Collected data:
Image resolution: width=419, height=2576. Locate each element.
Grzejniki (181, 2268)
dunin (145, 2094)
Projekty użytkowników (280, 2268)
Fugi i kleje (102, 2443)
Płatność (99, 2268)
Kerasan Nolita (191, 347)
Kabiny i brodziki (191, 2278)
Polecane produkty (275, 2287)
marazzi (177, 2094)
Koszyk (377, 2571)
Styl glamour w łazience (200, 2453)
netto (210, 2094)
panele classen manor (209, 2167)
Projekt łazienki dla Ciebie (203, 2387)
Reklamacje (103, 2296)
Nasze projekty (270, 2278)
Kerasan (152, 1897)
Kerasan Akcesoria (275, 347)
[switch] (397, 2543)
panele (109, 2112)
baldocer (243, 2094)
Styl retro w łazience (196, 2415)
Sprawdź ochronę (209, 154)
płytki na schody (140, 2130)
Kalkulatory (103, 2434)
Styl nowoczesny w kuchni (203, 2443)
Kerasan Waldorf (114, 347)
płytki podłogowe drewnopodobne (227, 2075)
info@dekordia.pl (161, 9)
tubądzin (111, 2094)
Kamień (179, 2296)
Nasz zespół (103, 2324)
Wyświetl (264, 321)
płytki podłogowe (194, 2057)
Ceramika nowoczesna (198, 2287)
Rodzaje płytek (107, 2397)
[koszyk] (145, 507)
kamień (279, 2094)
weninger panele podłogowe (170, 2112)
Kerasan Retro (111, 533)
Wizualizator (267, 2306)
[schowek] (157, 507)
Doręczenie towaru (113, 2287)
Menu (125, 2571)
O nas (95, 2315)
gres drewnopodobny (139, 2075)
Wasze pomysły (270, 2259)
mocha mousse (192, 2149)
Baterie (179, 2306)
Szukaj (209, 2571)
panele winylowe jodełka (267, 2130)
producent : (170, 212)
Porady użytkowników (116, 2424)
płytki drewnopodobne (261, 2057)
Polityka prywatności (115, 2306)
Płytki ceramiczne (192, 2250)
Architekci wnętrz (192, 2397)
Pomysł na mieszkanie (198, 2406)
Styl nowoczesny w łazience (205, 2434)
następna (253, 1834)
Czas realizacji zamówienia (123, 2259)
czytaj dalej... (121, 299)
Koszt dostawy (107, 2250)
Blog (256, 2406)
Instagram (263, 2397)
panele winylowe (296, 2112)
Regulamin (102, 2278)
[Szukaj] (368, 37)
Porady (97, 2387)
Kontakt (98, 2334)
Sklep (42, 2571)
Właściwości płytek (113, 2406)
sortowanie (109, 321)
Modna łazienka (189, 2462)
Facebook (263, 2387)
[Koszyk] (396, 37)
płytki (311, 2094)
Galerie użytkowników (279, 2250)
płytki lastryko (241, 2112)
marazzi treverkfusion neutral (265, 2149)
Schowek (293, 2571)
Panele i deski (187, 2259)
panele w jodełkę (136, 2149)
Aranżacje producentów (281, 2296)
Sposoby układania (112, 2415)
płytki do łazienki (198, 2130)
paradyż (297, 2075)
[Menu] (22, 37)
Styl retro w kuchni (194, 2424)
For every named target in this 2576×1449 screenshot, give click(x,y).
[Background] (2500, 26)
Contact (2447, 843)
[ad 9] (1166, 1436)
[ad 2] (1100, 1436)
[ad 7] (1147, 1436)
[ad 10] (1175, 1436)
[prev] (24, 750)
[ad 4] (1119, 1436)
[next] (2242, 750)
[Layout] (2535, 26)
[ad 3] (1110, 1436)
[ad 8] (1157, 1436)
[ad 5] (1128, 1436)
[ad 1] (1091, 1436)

Goal of the exercise: Which lines above include "winylowe"? Show each of them by copying it.

Final answer:
panele winylowe jodełka (267, 2130)
panele winylowe (296, 2112)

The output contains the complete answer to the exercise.